On November 7, Greenpeace Africa brought something very far away from the minds of most South Africans to the top of talking trends. “Confronting Kusile” is the phrase making the rounds online on the morning of November 7, and it’s got many regular South Africans talking about the country’s addiction to dirty coal power.
Kusile, an advanced coal-fired power plant project of Eskom in the Delmas municipal area of the Mpumalanga province of South Africa, has seldom been conversation-worthy before, because most South Africans don’t think of dirty, smoggy coal-fired power plants using up 17 million tonnes of coal a year when they turn on their kitchen lights in the dusk. But that is where South Africa’s power comes from, 90% of the country’s power, to be exact.
Greenpeace highlighted that the battle to stop Kusile is not one that is waged between activists and corporations like Eskom – it is a battle that will be waged by every South African citizen – rich or poor, young or old – in the years to come, because the true cost of coal is devastation at every turn.

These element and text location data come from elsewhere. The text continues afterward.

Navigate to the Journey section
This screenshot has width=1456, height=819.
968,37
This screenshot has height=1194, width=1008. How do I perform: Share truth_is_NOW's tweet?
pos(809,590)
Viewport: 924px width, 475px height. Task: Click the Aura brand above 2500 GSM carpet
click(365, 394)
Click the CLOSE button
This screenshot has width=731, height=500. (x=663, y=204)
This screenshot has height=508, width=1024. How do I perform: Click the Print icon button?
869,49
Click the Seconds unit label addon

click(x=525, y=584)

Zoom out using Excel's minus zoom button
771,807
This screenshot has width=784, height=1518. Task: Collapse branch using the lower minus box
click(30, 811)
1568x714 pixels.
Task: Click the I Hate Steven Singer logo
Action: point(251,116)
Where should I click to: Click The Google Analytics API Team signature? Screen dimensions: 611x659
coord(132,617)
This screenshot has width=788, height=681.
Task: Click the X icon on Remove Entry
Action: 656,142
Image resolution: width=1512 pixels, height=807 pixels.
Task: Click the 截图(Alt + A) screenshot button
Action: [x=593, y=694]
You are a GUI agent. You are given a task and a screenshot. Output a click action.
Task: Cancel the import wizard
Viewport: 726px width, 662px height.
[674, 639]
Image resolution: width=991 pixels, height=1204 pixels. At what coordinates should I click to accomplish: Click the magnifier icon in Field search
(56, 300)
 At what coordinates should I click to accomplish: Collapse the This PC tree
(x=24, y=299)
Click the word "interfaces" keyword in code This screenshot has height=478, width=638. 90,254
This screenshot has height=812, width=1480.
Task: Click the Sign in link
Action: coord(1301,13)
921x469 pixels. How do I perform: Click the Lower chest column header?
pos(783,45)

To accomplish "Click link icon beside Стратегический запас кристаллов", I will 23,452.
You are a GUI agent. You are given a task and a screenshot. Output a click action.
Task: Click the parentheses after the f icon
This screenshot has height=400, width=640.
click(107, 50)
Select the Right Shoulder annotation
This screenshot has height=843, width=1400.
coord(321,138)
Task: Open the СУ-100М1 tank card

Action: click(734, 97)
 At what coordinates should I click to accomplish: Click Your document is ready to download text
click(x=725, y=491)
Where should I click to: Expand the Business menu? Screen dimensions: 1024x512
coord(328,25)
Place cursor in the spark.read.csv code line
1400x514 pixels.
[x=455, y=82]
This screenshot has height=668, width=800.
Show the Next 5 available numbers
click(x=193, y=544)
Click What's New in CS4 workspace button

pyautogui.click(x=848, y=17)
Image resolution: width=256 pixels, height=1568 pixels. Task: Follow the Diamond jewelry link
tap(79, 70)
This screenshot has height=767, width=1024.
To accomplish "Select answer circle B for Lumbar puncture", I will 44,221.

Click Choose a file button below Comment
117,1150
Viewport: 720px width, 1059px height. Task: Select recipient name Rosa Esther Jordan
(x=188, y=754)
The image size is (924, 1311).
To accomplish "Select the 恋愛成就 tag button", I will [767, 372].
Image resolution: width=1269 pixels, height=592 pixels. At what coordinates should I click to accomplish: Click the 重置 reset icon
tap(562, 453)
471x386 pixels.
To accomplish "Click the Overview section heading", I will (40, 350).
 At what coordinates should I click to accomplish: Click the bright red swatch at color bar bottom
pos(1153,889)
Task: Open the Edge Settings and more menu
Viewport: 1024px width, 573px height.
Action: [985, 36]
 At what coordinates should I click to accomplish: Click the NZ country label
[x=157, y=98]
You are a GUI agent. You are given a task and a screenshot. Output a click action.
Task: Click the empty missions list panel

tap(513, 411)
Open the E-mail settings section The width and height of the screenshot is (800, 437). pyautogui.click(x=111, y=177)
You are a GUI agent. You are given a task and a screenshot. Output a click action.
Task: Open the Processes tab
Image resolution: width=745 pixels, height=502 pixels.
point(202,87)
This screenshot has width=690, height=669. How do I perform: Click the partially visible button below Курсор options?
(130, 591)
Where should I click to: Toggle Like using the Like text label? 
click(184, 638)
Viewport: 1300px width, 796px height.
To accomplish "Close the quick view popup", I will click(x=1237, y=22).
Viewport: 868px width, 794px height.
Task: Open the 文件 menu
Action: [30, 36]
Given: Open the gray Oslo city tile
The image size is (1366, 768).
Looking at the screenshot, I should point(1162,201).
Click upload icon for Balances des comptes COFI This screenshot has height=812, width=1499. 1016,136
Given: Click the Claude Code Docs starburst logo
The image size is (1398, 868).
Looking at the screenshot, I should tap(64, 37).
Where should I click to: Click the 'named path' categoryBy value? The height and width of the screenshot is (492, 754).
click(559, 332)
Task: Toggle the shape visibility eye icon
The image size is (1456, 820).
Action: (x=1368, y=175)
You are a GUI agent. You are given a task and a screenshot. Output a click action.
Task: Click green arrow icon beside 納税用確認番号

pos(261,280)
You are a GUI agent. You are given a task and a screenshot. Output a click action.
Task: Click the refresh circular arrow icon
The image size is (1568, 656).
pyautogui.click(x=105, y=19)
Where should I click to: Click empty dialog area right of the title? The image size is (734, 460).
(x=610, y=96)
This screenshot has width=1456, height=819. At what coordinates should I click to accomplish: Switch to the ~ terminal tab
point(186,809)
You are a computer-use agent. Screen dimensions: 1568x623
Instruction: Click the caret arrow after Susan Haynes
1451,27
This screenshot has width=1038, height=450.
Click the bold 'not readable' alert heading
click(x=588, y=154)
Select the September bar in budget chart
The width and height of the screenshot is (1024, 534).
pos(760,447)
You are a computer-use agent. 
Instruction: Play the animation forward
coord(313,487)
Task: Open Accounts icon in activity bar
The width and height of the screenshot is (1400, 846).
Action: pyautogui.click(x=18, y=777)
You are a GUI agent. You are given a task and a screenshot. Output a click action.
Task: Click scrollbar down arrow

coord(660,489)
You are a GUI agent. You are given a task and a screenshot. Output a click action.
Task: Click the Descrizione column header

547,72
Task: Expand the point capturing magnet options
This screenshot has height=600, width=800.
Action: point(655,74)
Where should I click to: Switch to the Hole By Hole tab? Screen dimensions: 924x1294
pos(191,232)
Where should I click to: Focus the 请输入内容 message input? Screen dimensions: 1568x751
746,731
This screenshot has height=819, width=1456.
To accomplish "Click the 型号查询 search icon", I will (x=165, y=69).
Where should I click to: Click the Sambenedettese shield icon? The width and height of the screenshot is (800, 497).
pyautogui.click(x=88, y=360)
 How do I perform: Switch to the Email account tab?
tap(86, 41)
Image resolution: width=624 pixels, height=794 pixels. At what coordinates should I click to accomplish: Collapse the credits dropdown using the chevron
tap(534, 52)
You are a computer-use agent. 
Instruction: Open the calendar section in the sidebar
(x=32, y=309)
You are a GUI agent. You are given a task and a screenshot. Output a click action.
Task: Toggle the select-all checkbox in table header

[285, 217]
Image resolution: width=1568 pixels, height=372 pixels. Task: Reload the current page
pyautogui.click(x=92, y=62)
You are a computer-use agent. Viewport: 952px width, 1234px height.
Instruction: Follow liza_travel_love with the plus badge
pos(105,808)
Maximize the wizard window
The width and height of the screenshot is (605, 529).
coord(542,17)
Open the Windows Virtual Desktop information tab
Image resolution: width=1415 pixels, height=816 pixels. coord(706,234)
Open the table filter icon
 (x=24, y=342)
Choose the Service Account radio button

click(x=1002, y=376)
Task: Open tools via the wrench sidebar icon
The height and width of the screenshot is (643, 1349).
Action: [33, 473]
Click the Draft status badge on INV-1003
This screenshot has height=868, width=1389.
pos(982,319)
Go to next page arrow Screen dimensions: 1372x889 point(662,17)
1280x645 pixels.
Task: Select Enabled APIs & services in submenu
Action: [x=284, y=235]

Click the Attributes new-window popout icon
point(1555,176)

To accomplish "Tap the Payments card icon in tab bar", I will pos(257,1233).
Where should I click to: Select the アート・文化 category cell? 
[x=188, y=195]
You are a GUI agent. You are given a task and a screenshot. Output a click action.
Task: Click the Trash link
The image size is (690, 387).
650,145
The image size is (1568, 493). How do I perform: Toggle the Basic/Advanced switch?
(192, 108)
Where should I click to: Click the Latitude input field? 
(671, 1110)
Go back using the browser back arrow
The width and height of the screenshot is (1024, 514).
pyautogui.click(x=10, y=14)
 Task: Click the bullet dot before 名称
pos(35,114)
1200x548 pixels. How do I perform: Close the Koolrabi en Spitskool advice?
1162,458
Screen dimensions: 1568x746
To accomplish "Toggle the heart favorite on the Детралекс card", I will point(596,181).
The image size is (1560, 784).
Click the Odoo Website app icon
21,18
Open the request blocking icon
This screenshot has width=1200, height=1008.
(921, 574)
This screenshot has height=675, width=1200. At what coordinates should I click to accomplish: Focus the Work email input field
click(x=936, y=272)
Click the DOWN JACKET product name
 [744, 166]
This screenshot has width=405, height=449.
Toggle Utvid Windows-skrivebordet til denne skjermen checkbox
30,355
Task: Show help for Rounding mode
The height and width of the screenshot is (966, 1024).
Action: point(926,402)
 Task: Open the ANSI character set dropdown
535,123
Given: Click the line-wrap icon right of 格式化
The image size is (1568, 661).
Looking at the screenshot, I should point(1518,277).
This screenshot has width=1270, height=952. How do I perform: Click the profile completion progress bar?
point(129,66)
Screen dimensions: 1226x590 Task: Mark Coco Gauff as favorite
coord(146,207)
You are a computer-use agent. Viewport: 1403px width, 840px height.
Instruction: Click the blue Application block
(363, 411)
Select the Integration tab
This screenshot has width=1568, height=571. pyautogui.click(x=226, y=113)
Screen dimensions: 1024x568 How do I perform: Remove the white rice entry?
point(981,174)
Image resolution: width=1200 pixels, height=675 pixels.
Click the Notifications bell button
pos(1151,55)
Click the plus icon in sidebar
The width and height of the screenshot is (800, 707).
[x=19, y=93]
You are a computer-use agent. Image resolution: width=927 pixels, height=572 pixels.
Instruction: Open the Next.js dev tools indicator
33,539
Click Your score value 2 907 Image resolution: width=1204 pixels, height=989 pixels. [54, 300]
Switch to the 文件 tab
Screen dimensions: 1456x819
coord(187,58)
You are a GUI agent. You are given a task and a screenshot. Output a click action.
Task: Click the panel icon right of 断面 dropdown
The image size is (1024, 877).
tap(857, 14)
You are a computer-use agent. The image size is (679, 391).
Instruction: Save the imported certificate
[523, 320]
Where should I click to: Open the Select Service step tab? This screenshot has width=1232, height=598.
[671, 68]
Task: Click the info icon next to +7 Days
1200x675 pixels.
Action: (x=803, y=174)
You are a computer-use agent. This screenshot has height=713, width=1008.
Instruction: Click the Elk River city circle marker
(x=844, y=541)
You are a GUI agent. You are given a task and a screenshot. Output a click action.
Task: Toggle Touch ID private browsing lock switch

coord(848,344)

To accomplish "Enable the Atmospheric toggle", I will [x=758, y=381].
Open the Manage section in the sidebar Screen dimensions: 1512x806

When Greenpeace activists arrived at the construction site of Kusile, they took local workers and guards by surprise. Seven activists held up their banners in front of the gates as guards ran around looking for something to catch these peaceful protesters out with. The activists locked themselves to gates at the plant’s front entrance – protesting with banners saying ‘Green Jobs Now’ and ‘No Future in Coal’ – calling on ESKOM, the utility company, to stop its coal addiction and instead invest in renewable energy projects in South Africa. The guards found nothing, but soon removed the chained activists with bolt-cutters. The seven Greenpeace volunteers left peacefully.
At the time the bolt-cutters were going into action, six other Greenpeace climbers were starting to scale one of the construction cranes. Climbers were up with great speed and in place to hang their bright yellow banners off the crane before Eskom security even knew something was amiss.
The Greenpeace climbers hung two banners off the 150m crane, reading ‘Kusile: Climate Killer’, to emphasize just what they are doing to the world by letting the construction of this power plant continue.
Because the bottom line is – there is no future in coal for South Africa, or for any other country, for that matter. We need to phase out fossil fuels and start taking advantage of our fantastic renewable energy resources now if we don’t want the prophecy in these banners to come true.
After hanging the banners, three Greenpeace activists were officially arrested. Information on what they have been arrested for is not yet known.
The rest of the climbing team remained on the Kusile crane.